Towards Automated Annotation of Benthic Survey Images: Variability of Human Experts and Operational Modes of Automation
2015
Global climate change and other anthropogenic stressors have heightened the need to rapidly characterize ecological changes in marine benthic communities across large scales. Digital photography enables rapid collection of survey images to meet this need, but the subsequent image annotation is typically a time consuming, manual task. We investigated the feasibility of using automated point-annotation to expedite cover estimation of the 17 dominant benthic categories from survey-images captured at four Pacific coral reefs. Inter- and intra- annotator variability among six human experts was quantified and compared to semi- and fully- automated annotation methods, which are made available at coralnet.ucsd.edu.
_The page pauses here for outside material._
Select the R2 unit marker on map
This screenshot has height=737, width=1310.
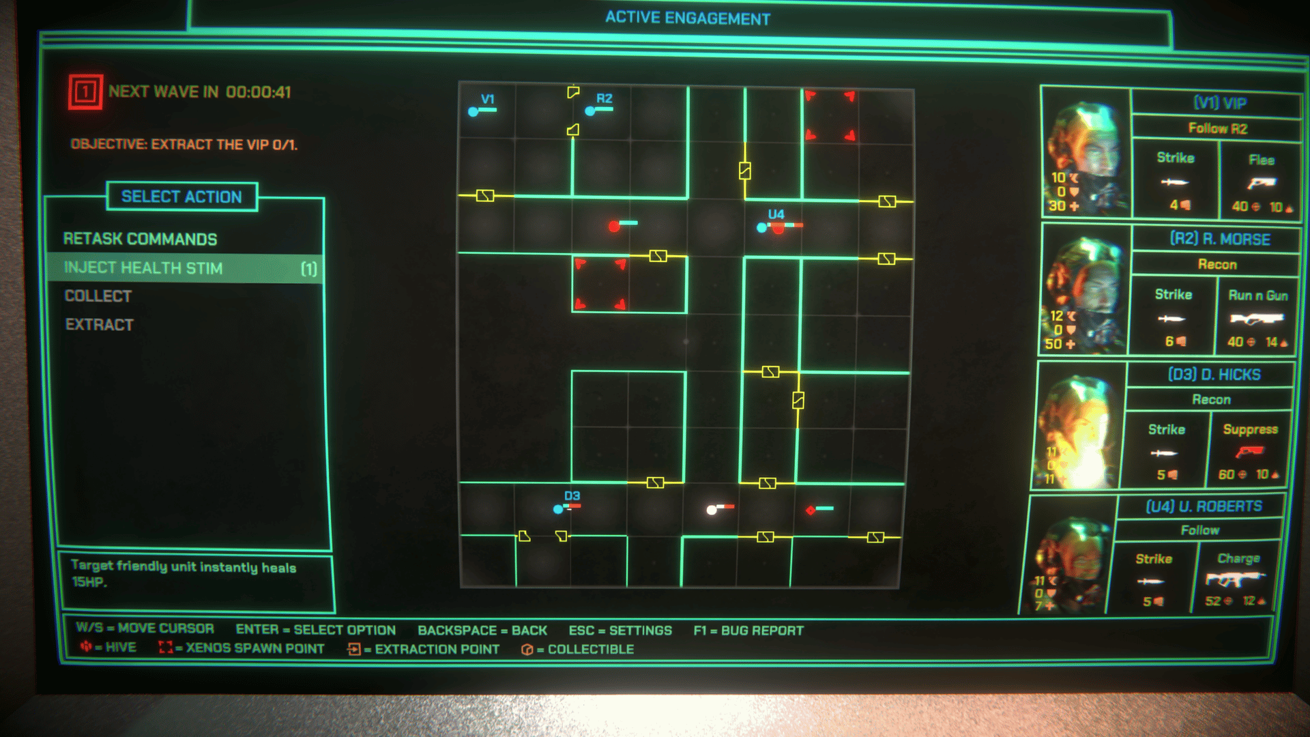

Our results indicate high expert agreement for identification of coral genera, but lower agreement for algal functional groups, in particular between turf algae and crustose coralline algae. This indicates the need for unequivocal definitions of algal groups, careful training of multiple annotators, and enhanced imaging technology. Semi-automated annotation, where 50% of the annotation decisions were performed automatically, yielded cover estimate errors comparable to those of the human experts. Furthermore, fully-automated annotation yielded rapid, unbiased cover estimates but with increased variance. These results show that automated annotation can increase spatial coverage and decrease time and financial outlay for image-based reef surveys.